Freunde und Unterstützer in Shandong in Gefahr
Auch seine Freunde und Unterstützer in Shandong seien jetzt in Gefahr, sagte der Bürgerrechtler. Nach Angaben von Menschenrechtlern wurden schon mehrere von ihnen verhört. Unter ihnen seien Ni Wenhua, ein Aktivist, sowie Liu Guohui, der mehrmals versucht habe, Chen Guangcheng während seines Hausarrests zu besuchen, berichtete die Organisation China Human Rights Defenders (CHRD). Genannt wurden auch Freunde wie Che Hongnian und Zhang Jinfeng. Einige wie auch Professor Sun Wenguang seien unter Hausarrest gestellt worden, hieß es weiter.

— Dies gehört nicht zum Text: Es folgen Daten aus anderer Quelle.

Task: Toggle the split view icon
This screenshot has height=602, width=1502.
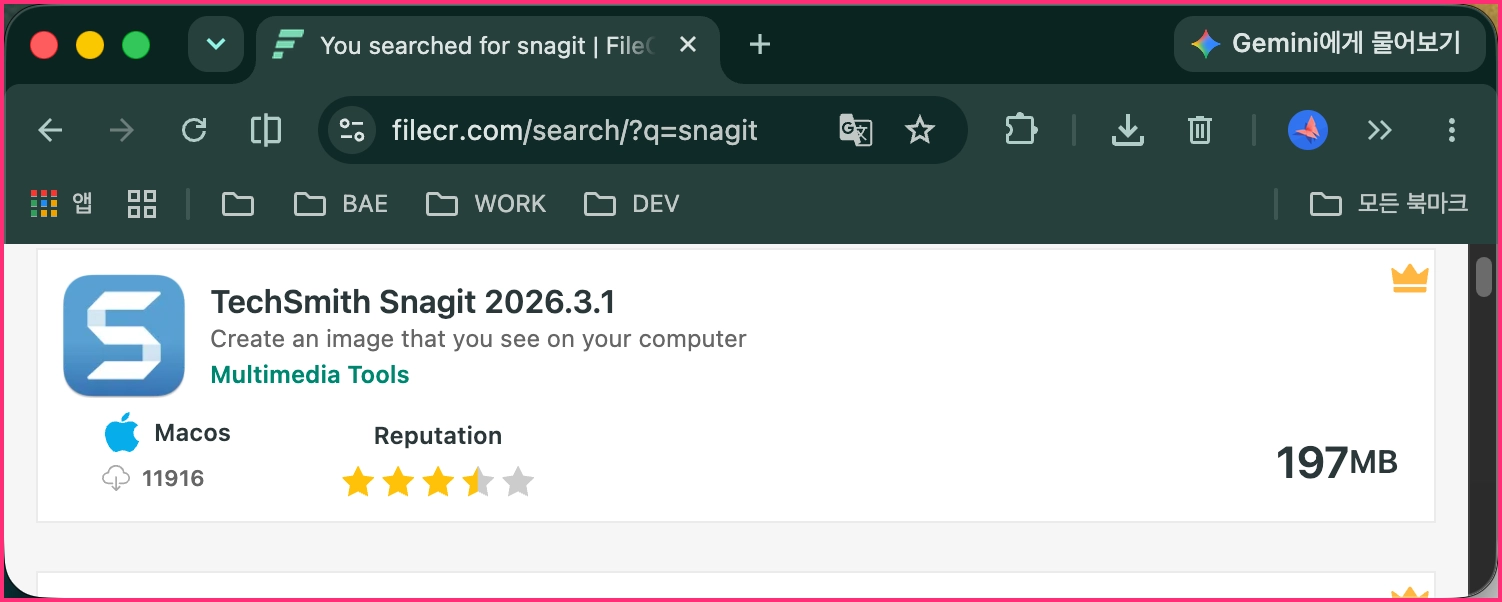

Ein Aktivist, der sich einst für Chen Guangcheng eingesetzt hatte, wurde in der ostchinesischen Stadt Nanchang (Provinz Jiangxi) festgenommen. Der Vorwurf gegen You Minglei lautet "Untergrabung der Staatsgewalt", wie sein Vater der dpa berichtete. Sein Sohn hatte Ende April an einer Universität in Nanchang Flugblätter mit der Aufschrift "Lehne Kommunismus ab und liebe dein Land" sowie Forderungen nach Demokratie und Freiheit verteilt, wie die Organisation Human Rights in China (HRiC) berichtete.